To clean your tools, soak a rag in the alcohol solution. Then, proceed to vigorously rub the surface of your tool while paying close attention to the cutting blade.
3. Clear the Suckers From the Main Trunk
Suckers refer to branches that grow from the tree trunk. They tend to grow on the trunk when the plant is stressed. It is, however, important to get rid of the suckers to prevent the tree from growing in a direction that you may not like.
When cutting cherry tree suckers, always cut above the branch collar (nodule-like bump raised slightly above the surface of the main branch). Also, look for any damaged or broken tree branches and remove them as well.
4. Head the Tree
This is the process of cutting back the main shoots from the trunk to encourage the cherry tree to grow laterally. You can use a hand pruner or long-handled lopping shears to cut the branches of elongated branches that have no buds on them.
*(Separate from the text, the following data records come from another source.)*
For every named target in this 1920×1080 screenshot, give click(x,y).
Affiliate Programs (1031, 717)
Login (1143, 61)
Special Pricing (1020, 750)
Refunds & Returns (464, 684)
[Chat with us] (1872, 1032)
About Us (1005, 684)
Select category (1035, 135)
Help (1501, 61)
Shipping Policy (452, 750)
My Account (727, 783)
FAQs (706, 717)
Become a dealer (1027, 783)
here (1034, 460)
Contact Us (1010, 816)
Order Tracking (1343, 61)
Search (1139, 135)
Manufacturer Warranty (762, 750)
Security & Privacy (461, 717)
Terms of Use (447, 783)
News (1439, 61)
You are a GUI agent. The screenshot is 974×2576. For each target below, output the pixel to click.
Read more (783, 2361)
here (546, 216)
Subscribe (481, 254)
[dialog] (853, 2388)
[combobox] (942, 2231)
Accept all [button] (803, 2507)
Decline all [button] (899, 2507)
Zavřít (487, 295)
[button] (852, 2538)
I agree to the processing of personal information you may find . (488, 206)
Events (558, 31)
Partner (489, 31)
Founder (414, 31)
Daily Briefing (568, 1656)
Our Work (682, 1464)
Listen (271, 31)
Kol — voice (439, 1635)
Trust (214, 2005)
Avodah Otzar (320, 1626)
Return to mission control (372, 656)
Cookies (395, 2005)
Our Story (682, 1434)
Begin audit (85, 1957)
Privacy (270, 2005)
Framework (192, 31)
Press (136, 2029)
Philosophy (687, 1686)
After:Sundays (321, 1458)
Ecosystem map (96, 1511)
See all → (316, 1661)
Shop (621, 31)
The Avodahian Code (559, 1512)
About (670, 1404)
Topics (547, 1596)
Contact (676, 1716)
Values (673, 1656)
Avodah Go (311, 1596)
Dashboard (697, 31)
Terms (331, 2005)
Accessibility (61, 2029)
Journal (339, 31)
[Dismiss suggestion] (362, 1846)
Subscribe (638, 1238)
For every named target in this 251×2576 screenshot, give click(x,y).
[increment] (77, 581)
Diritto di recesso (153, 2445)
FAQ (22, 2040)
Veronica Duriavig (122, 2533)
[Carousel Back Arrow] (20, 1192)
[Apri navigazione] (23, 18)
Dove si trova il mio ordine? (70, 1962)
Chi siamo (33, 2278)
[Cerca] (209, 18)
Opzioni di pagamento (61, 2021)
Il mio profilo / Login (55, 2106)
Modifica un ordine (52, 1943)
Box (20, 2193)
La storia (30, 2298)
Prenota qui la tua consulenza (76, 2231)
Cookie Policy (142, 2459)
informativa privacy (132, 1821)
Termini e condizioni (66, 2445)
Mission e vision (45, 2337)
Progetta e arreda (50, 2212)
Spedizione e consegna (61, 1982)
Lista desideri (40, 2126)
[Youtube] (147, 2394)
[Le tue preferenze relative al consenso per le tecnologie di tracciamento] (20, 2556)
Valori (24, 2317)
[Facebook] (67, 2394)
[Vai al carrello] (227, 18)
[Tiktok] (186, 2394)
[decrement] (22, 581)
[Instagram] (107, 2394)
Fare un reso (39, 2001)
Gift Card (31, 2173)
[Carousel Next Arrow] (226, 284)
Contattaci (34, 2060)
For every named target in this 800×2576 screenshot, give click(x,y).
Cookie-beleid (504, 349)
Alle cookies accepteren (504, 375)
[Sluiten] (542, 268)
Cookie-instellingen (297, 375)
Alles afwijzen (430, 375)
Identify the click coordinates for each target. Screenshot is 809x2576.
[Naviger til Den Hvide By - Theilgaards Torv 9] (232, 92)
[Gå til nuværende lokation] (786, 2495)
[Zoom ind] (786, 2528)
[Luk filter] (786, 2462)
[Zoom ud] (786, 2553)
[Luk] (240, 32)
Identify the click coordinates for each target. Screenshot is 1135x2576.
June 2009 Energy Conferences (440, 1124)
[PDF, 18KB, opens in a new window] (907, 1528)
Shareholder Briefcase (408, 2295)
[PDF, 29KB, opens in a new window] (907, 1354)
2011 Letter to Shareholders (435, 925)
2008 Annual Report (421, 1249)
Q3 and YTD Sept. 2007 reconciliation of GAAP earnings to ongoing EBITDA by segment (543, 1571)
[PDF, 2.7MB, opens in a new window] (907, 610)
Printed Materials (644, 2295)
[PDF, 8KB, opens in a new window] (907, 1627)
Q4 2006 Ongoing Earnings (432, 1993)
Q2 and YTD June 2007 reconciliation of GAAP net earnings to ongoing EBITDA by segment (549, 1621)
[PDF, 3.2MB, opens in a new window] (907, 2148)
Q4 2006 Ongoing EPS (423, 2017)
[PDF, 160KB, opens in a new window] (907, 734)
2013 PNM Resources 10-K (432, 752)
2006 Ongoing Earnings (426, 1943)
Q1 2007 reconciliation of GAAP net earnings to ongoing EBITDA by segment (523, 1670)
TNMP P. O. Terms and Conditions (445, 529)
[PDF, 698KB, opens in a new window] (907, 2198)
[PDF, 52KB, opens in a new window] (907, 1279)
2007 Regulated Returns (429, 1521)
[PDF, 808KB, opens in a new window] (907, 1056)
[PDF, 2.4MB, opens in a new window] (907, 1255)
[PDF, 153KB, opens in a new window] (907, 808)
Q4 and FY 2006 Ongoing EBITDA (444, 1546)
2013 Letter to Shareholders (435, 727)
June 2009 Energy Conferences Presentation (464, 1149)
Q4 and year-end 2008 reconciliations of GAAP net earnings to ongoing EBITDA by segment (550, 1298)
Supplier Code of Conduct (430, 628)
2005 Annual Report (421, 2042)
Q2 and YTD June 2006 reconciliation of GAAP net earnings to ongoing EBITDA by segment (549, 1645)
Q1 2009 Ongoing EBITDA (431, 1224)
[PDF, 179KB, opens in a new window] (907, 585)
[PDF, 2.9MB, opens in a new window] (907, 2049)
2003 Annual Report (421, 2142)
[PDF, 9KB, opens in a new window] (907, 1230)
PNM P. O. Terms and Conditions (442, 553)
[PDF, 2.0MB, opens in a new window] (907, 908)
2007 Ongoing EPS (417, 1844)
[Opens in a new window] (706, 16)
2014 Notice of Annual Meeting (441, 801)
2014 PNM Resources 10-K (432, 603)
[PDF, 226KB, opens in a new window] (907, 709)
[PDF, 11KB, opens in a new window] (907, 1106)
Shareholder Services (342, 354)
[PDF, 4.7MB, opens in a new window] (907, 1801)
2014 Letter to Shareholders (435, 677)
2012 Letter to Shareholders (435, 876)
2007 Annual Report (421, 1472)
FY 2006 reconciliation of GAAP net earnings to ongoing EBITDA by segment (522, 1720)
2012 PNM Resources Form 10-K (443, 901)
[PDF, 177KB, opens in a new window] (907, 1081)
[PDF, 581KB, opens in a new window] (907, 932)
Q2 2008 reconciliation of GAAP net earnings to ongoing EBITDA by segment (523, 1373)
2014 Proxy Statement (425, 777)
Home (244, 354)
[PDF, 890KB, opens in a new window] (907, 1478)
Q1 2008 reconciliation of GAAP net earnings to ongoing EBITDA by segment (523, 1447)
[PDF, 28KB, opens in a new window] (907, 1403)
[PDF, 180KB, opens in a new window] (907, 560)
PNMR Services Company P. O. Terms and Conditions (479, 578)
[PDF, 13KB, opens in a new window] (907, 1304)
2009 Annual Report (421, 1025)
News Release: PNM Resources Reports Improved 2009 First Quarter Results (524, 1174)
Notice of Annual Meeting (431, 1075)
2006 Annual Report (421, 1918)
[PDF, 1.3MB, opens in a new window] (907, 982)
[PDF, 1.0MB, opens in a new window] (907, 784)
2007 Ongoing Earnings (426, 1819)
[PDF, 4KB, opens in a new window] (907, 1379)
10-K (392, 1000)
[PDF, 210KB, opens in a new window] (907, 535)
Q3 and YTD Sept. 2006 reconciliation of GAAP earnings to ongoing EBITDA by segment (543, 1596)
It is better to do this at the end of winter or early summer after the tree has developed cherry fruits. If you prune after the buds have developed, you risk reducing the number of fruits from your tree.
While it may seem like a laborious undertaking, regular pruning of your cherry trees is the best way to increase fruit production and their general aesthetic qualities. It not only boosts their health, but also ensures they are easy to manage.
Choosing the best time for pruning cherry trees usually takes some trial and error, depending on where you live. However, the best time is during the winter season. This is because the tree tends to be dormant, allowing you to see and remove the damaged branches that may inhibit fruit production or limit its aesthetic properties.